*Problem description:* Transcribe exactly, and only, the lines from the one with "You are a computer-use" through the end of the records below, including both of those lines. Skip all pictures.
Material provided Start Marker
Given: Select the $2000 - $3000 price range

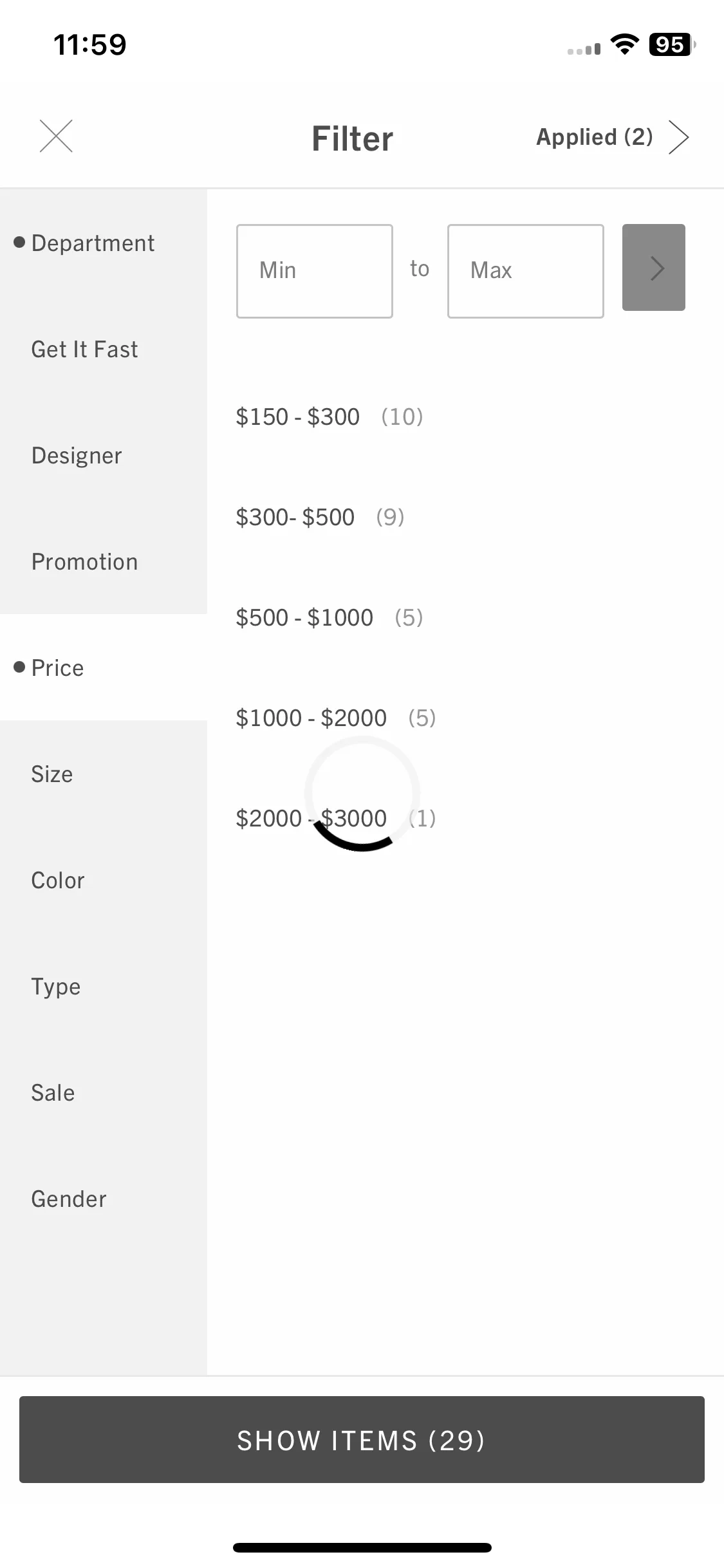Looking at the screenshot, I should [336, 818].

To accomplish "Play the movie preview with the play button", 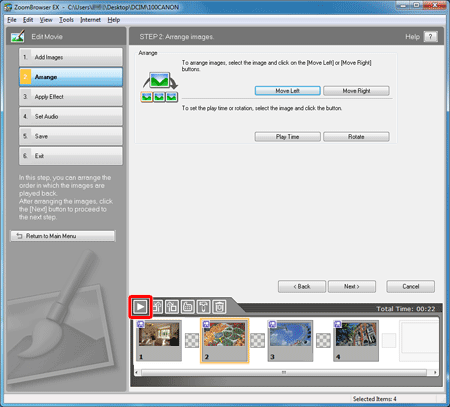I will [x=140, y=307].
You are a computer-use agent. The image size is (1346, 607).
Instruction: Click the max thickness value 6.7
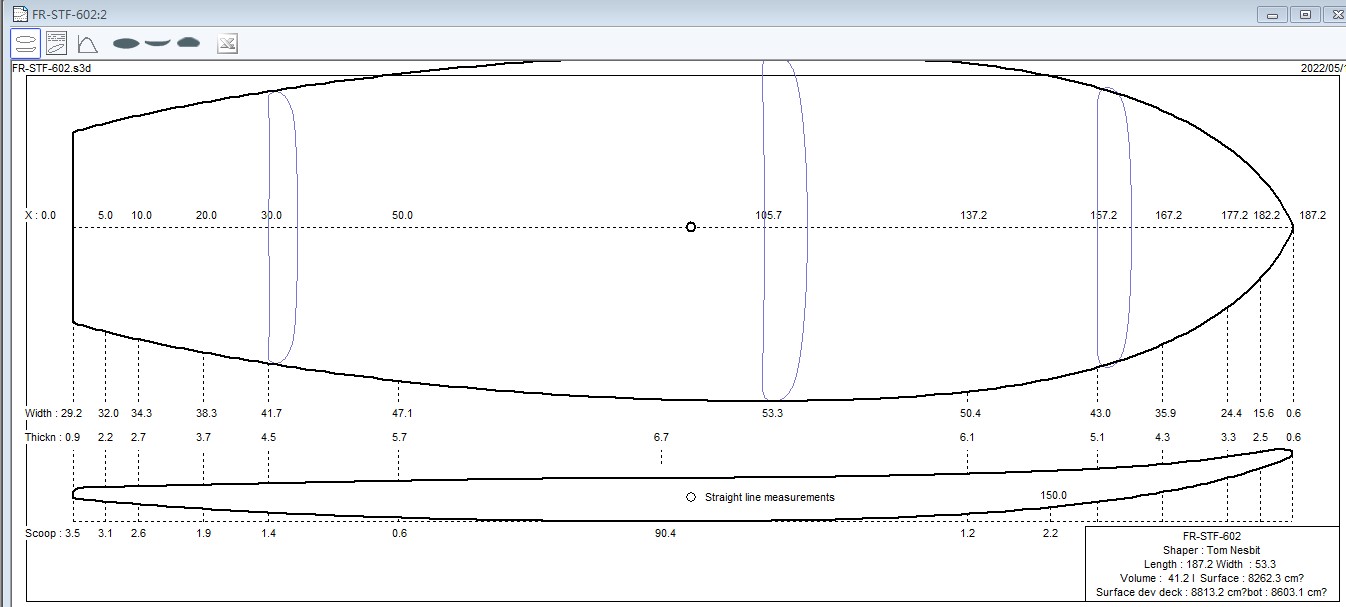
Material provided End Marker
*Output for this task:*
You are a computer-use agent. The image size is (1346, 607).
Instruction: Click the max thickness value 6.7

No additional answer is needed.